(Data for locating words and elements)
####################
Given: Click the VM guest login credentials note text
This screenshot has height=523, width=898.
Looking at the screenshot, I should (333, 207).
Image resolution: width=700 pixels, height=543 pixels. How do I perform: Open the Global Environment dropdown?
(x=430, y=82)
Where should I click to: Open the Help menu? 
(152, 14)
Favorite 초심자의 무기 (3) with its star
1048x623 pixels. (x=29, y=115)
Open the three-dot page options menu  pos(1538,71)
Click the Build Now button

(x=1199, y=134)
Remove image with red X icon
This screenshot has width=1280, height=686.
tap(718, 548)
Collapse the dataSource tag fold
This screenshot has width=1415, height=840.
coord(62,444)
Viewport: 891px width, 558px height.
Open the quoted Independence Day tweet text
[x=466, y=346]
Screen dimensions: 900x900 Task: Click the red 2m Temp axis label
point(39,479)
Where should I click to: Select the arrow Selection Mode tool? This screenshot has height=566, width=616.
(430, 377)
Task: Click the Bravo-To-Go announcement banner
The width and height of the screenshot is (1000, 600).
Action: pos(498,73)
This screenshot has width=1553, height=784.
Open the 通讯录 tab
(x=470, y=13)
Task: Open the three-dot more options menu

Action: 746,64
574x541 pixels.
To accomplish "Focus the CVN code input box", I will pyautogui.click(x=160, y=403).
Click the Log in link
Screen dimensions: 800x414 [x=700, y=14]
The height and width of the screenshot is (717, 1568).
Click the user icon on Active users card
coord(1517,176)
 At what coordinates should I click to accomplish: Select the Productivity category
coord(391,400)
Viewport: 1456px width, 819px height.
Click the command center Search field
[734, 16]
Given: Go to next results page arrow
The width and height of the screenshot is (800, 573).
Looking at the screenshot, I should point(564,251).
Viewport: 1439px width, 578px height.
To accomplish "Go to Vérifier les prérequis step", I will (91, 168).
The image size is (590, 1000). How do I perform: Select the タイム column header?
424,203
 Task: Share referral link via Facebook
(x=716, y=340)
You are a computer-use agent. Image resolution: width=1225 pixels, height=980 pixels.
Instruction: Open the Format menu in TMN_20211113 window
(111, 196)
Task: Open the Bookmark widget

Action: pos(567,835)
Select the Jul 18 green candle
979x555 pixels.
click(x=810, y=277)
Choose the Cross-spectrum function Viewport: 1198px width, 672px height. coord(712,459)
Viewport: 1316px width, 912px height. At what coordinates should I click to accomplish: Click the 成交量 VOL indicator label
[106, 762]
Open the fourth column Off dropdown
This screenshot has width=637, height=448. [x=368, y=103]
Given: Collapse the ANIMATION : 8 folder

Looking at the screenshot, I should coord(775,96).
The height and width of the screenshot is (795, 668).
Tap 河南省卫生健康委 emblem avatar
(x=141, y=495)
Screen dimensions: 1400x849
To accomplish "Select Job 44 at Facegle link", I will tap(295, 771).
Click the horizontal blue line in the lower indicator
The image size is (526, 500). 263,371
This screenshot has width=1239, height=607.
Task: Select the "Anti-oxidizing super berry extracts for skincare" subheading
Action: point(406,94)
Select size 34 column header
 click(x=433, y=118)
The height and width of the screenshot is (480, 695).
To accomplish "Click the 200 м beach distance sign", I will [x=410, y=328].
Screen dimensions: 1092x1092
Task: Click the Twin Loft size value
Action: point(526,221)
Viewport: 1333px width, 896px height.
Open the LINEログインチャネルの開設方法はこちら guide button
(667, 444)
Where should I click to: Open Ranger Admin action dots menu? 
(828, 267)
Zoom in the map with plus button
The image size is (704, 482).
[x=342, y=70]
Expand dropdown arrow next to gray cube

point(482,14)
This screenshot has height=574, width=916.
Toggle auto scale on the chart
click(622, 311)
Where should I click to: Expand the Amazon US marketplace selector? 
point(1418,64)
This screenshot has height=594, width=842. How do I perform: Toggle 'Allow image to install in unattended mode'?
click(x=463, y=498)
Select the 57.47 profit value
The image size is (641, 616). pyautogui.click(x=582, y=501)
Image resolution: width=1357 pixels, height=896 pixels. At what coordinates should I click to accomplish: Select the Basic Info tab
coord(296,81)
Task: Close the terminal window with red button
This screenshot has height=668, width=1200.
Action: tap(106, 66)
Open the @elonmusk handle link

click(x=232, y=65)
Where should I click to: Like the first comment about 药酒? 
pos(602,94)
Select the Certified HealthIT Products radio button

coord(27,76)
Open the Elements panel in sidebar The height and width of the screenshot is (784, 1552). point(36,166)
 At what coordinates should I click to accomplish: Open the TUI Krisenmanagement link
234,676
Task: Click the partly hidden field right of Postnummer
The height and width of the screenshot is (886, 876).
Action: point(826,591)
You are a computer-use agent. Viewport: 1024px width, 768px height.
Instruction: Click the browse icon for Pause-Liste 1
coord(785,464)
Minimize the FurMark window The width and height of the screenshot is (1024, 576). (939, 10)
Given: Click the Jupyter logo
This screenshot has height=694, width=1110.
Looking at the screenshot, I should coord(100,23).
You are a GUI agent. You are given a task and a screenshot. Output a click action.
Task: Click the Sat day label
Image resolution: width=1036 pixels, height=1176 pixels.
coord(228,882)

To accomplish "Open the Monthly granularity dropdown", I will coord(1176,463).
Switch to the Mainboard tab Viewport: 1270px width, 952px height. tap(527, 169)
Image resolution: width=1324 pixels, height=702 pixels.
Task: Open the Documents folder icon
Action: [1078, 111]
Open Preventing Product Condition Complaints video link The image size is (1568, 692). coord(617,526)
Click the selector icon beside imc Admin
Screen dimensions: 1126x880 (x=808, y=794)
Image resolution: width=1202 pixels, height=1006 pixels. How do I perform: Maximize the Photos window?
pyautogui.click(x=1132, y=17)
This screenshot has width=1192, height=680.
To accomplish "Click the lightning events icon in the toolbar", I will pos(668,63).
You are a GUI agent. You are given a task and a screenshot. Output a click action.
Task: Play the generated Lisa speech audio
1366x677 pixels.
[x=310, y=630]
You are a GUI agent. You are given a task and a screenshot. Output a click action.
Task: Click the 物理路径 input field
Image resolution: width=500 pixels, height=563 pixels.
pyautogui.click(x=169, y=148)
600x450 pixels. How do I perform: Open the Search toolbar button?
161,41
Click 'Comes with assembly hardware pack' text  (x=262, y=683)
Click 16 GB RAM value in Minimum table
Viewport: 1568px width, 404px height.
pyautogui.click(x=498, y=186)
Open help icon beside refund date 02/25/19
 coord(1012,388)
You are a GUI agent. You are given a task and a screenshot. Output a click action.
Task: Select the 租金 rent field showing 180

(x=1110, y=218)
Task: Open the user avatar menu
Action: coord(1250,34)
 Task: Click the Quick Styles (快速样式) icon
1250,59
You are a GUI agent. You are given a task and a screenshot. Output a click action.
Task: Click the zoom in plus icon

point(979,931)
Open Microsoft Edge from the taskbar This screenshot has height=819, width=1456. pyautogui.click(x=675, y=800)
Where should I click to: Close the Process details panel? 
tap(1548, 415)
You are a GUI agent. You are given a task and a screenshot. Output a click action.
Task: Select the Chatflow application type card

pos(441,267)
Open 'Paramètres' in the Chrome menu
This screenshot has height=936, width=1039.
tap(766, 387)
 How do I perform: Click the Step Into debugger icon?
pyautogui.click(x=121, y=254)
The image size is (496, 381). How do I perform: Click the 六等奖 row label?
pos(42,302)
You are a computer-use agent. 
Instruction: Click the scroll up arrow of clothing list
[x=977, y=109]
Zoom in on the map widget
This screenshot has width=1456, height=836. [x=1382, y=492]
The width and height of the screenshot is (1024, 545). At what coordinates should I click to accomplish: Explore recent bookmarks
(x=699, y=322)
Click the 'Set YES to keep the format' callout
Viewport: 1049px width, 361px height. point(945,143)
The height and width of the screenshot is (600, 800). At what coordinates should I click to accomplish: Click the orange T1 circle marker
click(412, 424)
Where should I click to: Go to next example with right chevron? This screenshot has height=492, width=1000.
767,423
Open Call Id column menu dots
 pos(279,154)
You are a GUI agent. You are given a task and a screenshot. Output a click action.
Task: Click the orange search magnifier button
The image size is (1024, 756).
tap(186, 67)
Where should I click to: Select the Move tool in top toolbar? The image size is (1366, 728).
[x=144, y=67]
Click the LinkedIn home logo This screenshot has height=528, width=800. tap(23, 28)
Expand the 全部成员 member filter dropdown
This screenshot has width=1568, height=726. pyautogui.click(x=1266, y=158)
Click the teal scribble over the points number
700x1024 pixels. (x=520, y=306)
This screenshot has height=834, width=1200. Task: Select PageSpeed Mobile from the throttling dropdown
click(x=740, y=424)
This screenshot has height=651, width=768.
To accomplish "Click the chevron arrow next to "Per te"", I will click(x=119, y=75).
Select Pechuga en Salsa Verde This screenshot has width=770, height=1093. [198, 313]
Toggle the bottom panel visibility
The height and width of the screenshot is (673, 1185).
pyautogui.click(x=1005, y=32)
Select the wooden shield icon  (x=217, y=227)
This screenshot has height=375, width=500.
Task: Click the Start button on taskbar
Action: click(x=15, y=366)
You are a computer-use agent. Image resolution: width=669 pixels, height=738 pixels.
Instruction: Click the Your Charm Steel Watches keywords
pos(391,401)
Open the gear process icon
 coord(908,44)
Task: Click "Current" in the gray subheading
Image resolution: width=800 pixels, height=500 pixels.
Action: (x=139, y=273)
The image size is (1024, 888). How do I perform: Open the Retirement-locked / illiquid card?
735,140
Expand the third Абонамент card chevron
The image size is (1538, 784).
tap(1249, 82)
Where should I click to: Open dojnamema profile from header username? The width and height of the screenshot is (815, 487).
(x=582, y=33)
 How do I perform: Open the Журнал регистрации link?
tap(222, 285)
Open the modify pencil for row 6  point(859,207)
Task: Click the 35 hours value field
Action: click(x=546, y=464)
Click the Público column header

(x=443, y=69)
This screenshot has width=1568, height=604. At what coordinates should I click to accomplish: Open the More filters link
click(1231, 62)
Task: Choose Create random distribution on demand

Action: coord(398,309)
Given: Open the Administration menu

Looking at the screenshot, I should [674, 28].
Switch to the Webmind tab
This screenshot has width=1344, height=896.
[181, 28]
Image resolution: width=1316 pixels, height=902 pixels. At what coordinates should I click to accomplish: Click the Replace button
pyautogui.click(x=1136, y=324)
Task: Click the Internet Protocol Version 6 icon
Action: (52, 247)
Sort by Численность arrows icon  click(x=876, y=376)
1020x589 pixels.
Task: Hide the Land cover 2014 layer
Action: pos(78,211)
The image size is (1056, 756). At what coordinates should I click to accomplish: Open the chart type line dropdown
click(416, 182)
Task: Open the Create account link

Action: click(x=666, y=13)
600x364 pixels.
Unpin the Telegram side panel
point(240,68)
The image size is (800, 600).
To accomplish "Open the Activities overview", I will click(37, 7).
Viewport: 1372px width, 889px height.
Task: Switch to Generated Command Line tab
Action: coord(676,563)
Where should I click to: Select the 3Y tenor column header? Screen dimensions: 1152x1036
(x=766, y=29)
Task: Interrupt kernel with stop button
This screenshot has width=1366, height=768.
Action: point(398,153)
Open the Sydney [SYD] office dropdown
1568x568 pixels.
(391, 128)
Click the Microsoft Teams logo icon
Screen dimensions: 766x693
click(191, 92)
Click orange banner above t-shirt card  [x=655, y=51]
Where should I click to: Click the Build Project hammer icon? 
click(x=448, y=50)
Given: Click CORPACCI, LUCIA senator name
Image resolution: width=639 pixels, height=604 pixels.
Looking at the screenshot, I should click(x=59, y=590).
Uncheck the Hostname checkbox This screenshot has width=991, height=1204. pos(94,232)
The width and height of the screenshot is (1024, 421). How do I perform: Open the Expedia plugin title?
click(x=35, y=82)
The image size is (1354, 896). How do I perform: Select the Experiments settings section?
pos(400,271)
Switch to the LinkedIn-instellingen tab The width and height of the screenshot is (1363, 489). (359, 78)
####################
Work to complete: Please write out the lines unchanged, beginning at the line that contains "Open help icon beside refund date 02/25/19" and stopping after the line that contains "pyautogui.click(x=121, y=254)".

Written response:
Open help icon beside refund date 02/25/19
 coord(1012,388)
You are a GUI agent. You are given a task and a screenshot. Output a click action.
Task: Select the 租金 rent field showing 180

(x=1110, y=218)
Task: Open the user avatar menu
Action: coord(1250,34)
 Task: Click the Quick Styles (快速样式) icon
1250,59
You are a GUI agent. You are given a task and a screenshot. Output a click action.
Task: Click the zoom in plus icon

point(979,931)
Open Microsoft Edge from the taskbar This screenshot has height=819, width=1456. pyautogui.click(x=675, y=800)
Where should I click to: Close the Process details panel? 
tap(1548, 415)
You are a GUI agent. You are given a task and a screenshot. Output a click action.
Task: Select the Chatflow application type card

pos(441,267)
Open 'Paramètres' in the Chrome menu
This screenshot has height=936, width=1039.
tap(766, 387)
 How do I perform: Click the Step Into debugger icon?
pyautogui.click(x=121, y=254)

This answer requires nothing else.